3 random celebrities will die within a short period of time of each other, a member of The Bus Community will quickly establish that he was in a building that they were once in, or knows someone who was in the building where they once were in, but it will be no one that we know.
Boxcar will get one winning ticket on the lottery after only 12 years.
The Bus Community will change their meaning to (CBS) Completely Bus Stuff and a committee will be formed for even more NEW RULES to be announced later.
Moderator(s) will follow suit with the name changes to (NBC) Never Been Correct and (ABC) Always Behind (the) Curve, BCO will resume his treatments using Prozac.
Not one Bus Club blog will win a Pulitzer Prize in 2012 or ever for that matter (Especially mine which 6 billion people have never visited for sure). Toy Replica Bus models will become all the rage at Quartzite Swap Meet. Which will in turn help Van Hagan buy a 42” HD television and take his wife to Dinner.
Truck-stops nationwide will introduce the “Double Eagle McRib” – 2 fake processed pork patties in BBQ sauce with pickles and onions on a toasted bun, served on rusty looking alum sheets. Show your club badge, receive a membership benefit of 10% off.
Outrageous diesel prices will hijack my travel plans again. My VIN number will be revealed to be a counterfiet and I am actually running around in a Volkswagon bus instead of a tired old Eagle 10-S.
John Walsh and America’s Most Wanted will announce they have located a totally rust free Eagle just outside Spokane, Washington, and advertise it in a BCM want ad at a greatly reduced price.
The Bus Community will rescind the Don’t Ask Don’t Tell policy about people spotting buses on the road and then rushing to their favorite board and posting Eagle sighting ... anyone know who they are?
“They” all the people in The Bus Community who dislike most everything associated with fun, will be named.
The Biggest Loser TV show will be renamed “living on the road in a big ol bus” and recieve a minus four neilson rating. The surprise reveal on Oprah’s final show will be that she isn’t retiring. Oprah will also shock her audience by announcing that she will buy a used Eagle for anyone who is currently in The Bus Community pretending to be bus people, but doesn’t actually own bus or a motorhome for that matter.
The Bus Community will most likely remove my name from the Bus Club newsletter list even tho my dues are current. A Bus Community member will resort to actually calling someone to fix his refrigerator instead of posting almost weekly minutia on how he plans to fix it. The wandering fish-bowl hippy bus will actually make it to the Golden City of Dirty Air before Christmas. I-40 will freeze over before Thanksgiving but the hail outside of Kingman will beat the ice completely off the road before ten A.M..
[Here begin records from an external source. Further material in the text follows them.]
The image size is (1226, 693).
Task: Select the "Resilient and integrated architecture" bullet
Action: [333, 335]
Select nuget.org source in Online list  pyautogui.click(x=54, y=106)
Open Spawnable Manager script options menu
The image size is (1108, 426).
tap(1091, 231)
In 2012 a new policy will be invoked where new members will no longer be steered to junk yards and crooked shops for repairs on their working projects and/or buses. Boxcarokie’s blog posts throughout 2012 will continue to be filled with useless trivia, accounts of his day-to-day mundane life, jabs at people who excessively use smiley faces and LOL to make a point, and yes some typos from time to time.
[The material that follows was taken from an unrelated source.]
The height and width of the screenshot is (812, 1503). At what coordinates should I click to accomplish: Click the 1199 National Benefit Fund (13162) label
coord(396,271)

A new policy of Self imposed excile will be placed in effect to curb known troublemakers and or Yellow Dawg Democrats or those whadya call 'em? Oh yeah, Tea Party People. Members who post items on bus boards, that are remotely humorous or off topic will now routed to a undisclosed location at this time. Offending members will be released by the Bus Community to “post whatever they want somewhere else” by those in charge.
Something akin to what your mother used to say when she would say .... “Go outside and play on the Freeway.” So far, it appears that only #14 has come to pass, the rest are still up in the air, stay tuned, we will let you know.
See you on the boulevard ... Watch those right-handers. (curbs are really hard on 14 year old tires). There that should get me back up to at least four or five.